XXV

A unos 60 kilómetros al sur de la capital, dejé atrás la bucólica villa de Honrubia, situada en las lindes de una de las mayores masas forestales de Mycota, el bosque de Bressadola. Hasta donde se perdía la vista se extendía un manto verde oscuro de pinos, con abetos y píceas en las cumbres de las sierras. De vez en cuando, una mancha dorada o rojiza rompía la monotonía cromática. Se acercaba el otoño, y los robles, hayas, castaños y arces se preparaban para las inclemencias del invierno.

Conduje el coche por un camino forestal lleno de baches. Estaba desierto y nadie me detuvo. El bosque era patrimonio del Pueblo, y todo niño aprendía desde la cuna a respetarlo.

El camino moría en un calvero tapizado de frondosos helechos. De allí partían varios senderos angostos entre los árboles. Me bajé del vehículo, conecté el GPS de pulsera, me coloqué al cinto una cantimplora con agua y eché a andar. Aún me quedaba un buen trecho por delante.

Era un placer caminar por aquel bosque. El periplo no se me hizo pesado; ni siquiera tuve que quitarme la chaqueta. Las copas de los árboles robaban gran cantidad de luz, y el sotobosque estaba envuelto en una fresca penumbra que despejaba las ideas. Los troncos quedaban cubiertos por un manto de musgos y líquenes que les otorgaban un aire desastrado, como viejos con capas raídas. Olía a humus, a hojarasca en descomposición, a hongo, a tierra, a vida. Las agujas de los pinos formaban una gruesa capa sobre el suelo, amortiguando el sonido de mis pasos. De vez en cuando, las bayas de los arbustos alegraban el paisaje con pinceladas de rojo chillón o morado intenso. También había flores, pequeñas y delicadas, que asomaban con timidez bajo los frondosos helechos. En un par de ocasiones creí percibir un movimiento, conejos o ardillas quizá, y las aves lo inundaban todo con sus gorjeos y trinos. También se oía de vez en cuando el tamborileo de un pájaro carpintero.

Y hongos, hongos por doquier. Yesqueros en los troncos, boletos cuyos sombreros marrones emergían del suelo, higróforos viscosos y relucientes de vivos colores… Pero quienes más abundaban eran los níscalos, de todas las especies y tamaños.

Los soles estaban bastante altos en el cielo cuando el GPS me advirtió de que ya había llegado a término. Aquí había empezado todo, pues. Me acerqué a un grupo de níscalos. Reconocí la especie, la mejor comestible del género: Lactarius sanguifluus. Curioso epíteto: sangre que fluye. Arañé con la uña las laminillas de un ejemplar y un líquido rojo vinoso brotó de la herida, la cual poco a poco fue oscureciéndose y tornándose verdosa. Me resultó fascinante.

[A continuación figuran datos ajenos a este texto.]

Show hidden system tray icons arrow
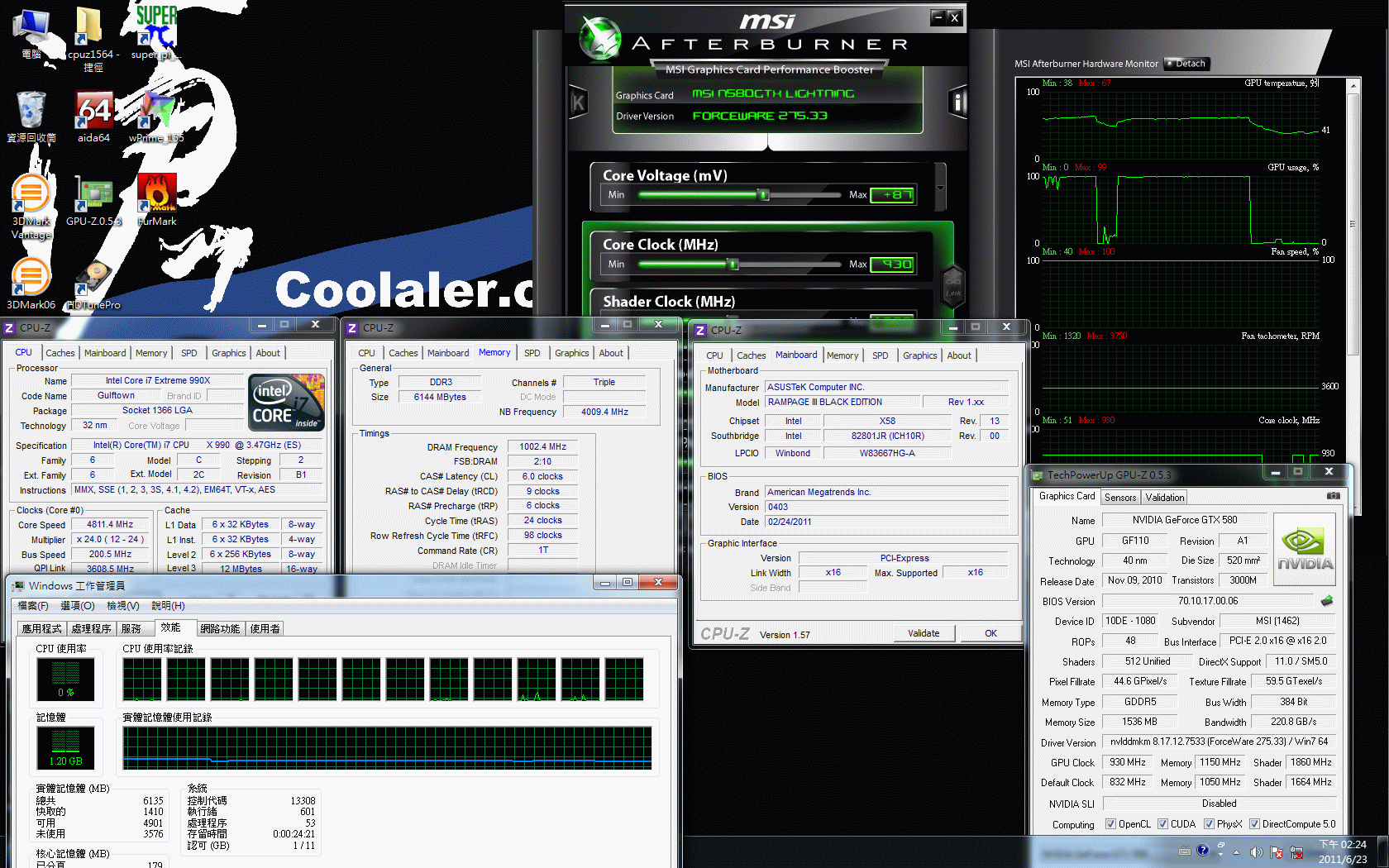1389x868 pixels. 1236,851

Pero no podía olvidar para qué había acudido allí. Debía hacer honor a la confianza depositada en mí. Respiré hondo y me descalcé, para que las plantas de mis pies hollaran la Madre Tierra. Era lo correcto. En voz alta, pronuncié unas palabras y aguardé.

Transcurrió una hora hasta que llegó León Gólovin. Me habría sentido defraudado en caso contrario. Los actores ocupaban ya sus puestos. Podía comenzar el acto final de aquel drama.